Stored dataset items
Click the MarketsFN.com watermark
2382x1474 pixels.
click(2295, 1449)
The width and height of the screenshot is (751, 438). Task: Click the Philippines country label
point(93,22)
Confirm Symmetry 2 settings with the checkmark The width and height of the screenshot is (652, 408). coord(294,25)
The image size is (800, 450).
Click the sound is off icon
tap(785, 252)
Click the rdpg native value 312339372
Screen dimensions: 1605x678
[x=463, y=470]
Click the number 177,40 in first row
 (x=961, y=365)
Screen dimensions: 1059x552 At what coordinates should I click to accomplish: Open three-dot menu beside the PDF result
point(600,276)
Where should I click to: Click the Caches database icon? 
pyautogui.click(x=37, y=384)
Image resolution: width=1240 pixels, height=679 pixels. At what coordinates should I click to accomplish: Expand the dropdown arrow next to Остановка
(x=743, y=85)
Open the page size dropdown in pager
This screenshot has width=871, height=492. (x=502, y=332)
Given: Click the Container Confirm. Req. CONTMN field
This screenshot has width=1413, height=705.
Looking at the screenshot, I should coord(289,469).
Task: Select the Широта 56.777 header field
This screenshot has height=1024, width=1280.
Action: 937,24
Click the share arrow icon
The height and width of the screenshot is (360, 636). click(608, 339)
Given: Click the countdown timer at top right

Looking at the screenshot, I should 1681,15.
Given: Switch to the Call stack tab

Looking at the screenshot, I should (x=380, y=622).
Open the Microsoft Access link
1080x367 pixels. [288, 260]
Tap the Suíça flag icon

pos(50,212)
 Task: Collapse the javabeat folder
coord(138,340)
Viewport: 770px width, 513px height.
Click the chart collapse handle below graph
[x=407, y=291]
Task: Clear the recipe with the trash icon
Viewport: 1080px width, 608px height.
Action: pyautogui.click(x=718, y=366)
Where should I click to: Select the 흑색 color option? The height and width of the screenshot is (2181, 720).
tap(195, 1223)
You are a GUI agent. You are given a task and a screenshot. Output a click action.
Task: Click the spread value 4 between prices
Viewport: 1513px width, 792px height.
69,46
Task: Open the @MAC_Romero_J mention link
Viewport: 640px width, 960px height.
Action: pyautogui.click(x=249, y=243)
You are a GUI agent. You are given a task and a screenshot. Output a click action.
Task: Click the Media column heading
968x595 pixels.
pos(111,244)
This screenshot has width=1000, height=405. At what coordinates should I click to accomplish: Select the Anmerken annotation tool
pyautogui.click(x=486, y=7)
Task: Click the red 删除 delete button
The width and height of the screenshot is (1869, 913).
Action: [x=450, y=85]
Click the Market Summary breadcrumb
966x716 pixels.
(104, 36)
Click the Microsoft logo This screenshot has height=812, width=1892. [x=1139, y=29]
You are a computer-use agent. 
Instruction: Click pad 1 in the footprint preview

▶ **Prompt**: Only certain lines are wanted. Please return exactly those from the top of the data through the line with "Confirm Symmetry 2".

▶ **Answer section**:
Click the MarketsFN.com watermark
2382x1474 pixels.
click(2295, 1449)
The width and height of the screenshot is (751, 438). Task: Click the Philippines country label
point(93,22)
Confirm Symmetry 2 settings with the checkmark The width and height of the screenshot is (652, 408). coord(294,25)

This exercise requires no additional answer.